Quem participou dos cortejos de Carnaval de Lisboa este ano viu o melhor da música e da dança brasileira ao vivo e sem custo – choro, coco, forró, frevo, ijexá, maracatu, partido alto e samba. Mas foi por pouco que as ruas da cidade não ficaram coloridas. A maior parte dos vereadores que compõem a Câmara Municipal de Lisboa (CML) vê o Carnaval como um problema de ordem, e não como expressão cultural. Essa maioria impôs custos proibitivos aos blocos, inviabilizando os desfiles e tornando-os clandestinos e/ou manifestações políticas. Aparentemente, os políticos lisboetas carecem de uma introdução à cultura carnavalesca brasileira.

Até 2020, a CML enquadrava os desfiles dos blocos brasileiros como “manifestação”, o que os eximia de custos para desfilar nas ruas. Naquele ano, a Polícia de Segurança Pública (PSP) emitiu um parecer considerando os blocos como “eventos festivos em espaço público”. O resultado: desde então, a CML tem exigido dos blocos o pagamento de diversos serviços, como corte de via, policiamento, seguro de acidentes pessoais e de responsabilidade civil e a instalação de banheiros químicos.

Mas o enrosco não para aí. Mesmo o Colombina Clandestina – o único bloco que efetivamente mobiliza milhares de pessoas e conta com patrocínio – não conseguiu comunicação com a CML. Segundo o perfil do Colombina nas redes sociais, os documentos exigidos para o Carnaval deste ano foram enviados três vezes ao órgão, que não os conferia. A um dia do desfile, o bloco não havia recebido nem confirmação da CML para apoio com a higienização urbana. Os outros blocos são significativamente menores e, portanto, não podem arcar com os custos. Estes estão representados pela União dos Blocos de Carnaval de Rua de Lisboa (formada pelo Baque do Tejo, Baque Mulher, Bloco Oxalá, Blocu, Bué Tolo, Cuiqueiros de Lisboa, Lisbloco, Palhinha Maluca, Pandeiro Lx, Qui Nem Jiló, Sardinhas Nômades e Viemos do Egyto), que se prepara para iniciar a mesma batalha com a CML visando o Carnaval de 2025.

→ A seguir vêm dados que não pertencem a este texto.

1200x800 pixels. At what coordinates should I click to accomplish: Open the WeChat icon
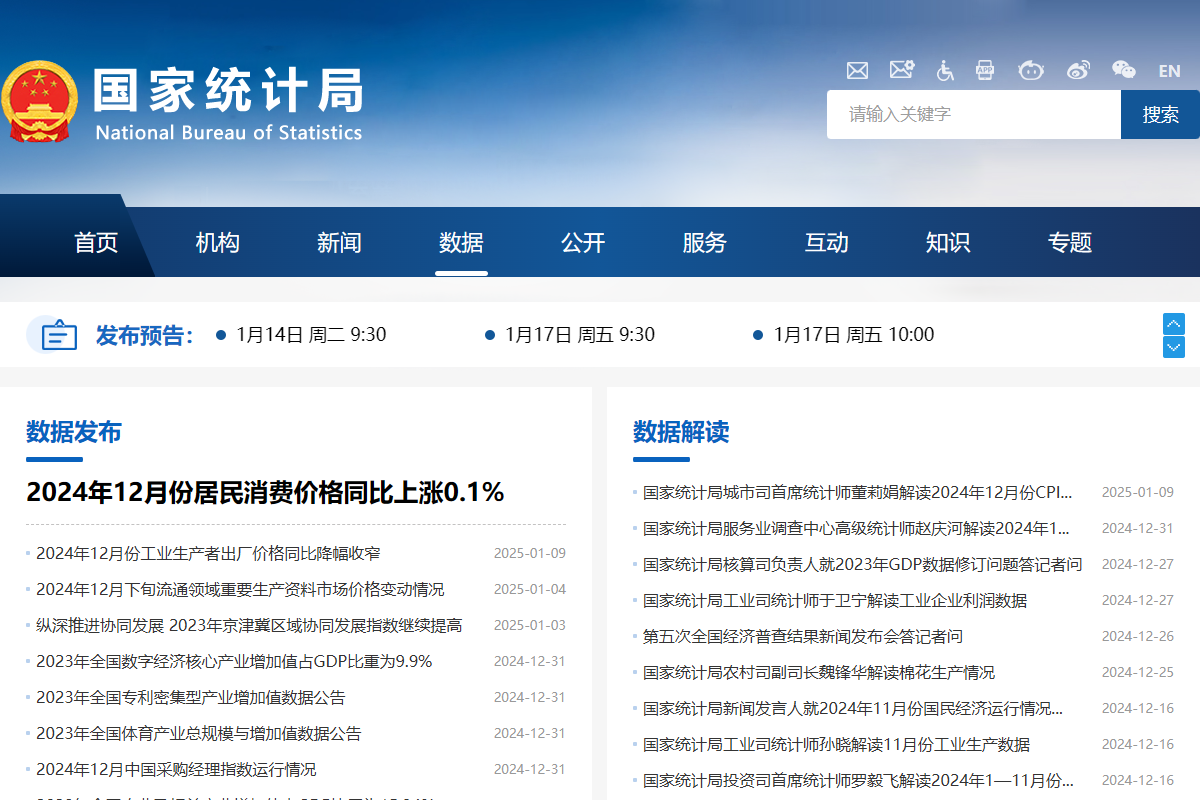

Para começar, a CML deve decidir se os desfiles carnavalescos são manifestações ou eventos. Para fazer isso, os vereadores não devem se amparar no entendimento da PSP (que é apenas a visão daquele órgão), mas na percepção da população lisboeta sobre os desfiles. Isso inclui os quase 80 mil brasileiros que vivem legalmente na cidade (o número total de imigrantes é desconhecido em parte por conta da incapacidade do próprio Estado português de legalizá-los). Ao mesmo tempo, é necessário distinguir os blocos com e sem finalidades comerciais. E mesmo dentro dessa distinção é preciso separar aqueles com fim comerciais maiores, com real capacidade mobilizadora, dos menores, para que os custos exigidos sejam proporcionais ao tamanho das agremiações. Por fim, os blocos sem fins comerciais devem receber o apoio da CML para desfilar sem custos. Afinal, levam a cultura brasileira às ruas de graça – atraindo, inclusive, turistas.

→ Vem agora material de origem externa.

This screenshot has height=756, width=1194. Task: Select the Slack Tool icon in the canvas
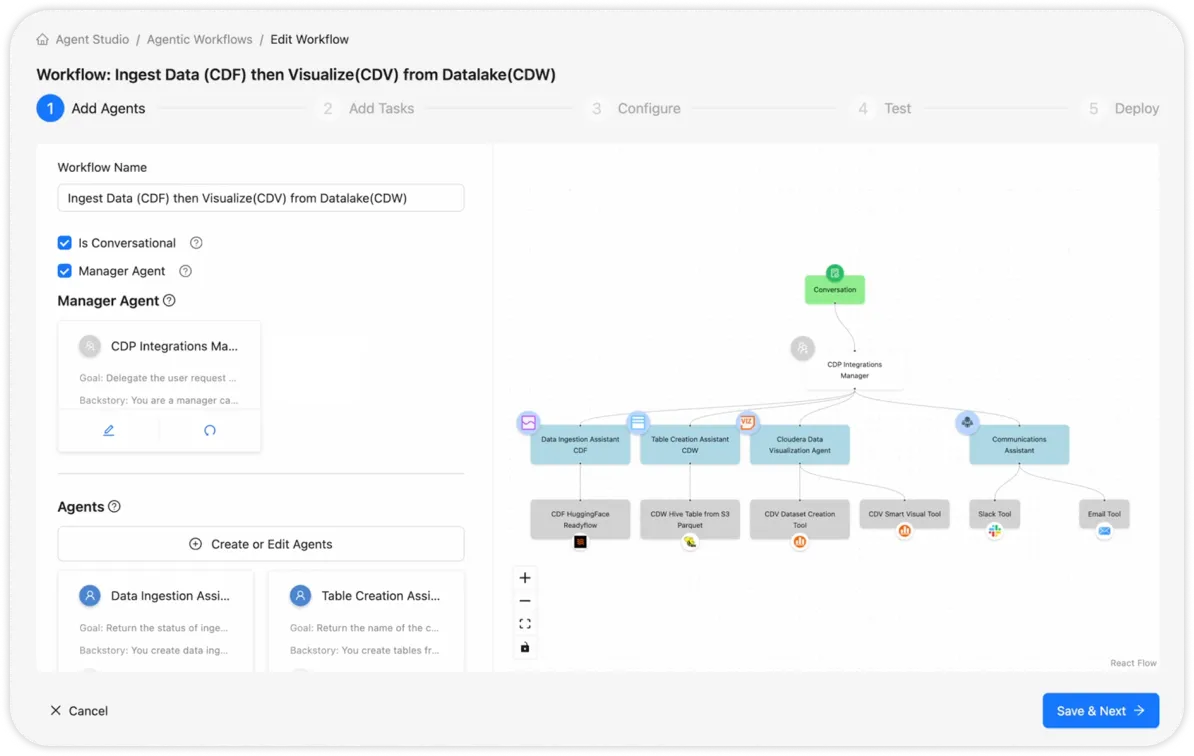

Se conversarem com os moradores da cidade, os políticos lisboetas descobrirão uma outra faceta do Carnaval, desassociada da equivocada questão de ordem. Em um cortejo de pré-Carnaval no começo de fevereiro, o bloco Pandeiro Lx mobilizou os moradores de Alfama ao som de músicas como “Carinhoso”, de Braguinha e Pixinguinha, que emocionou uma senhora portuguesa sentada à janela. Ao tratar o Carnaval como o que ele é – expressão politica, associativa e cultural, e não baderna –, a CML pode proporcionar momentos ainda mais bonitos à Lisboa. E levar parte do crédito por isso. O primeiro passo é abrir o diálogo.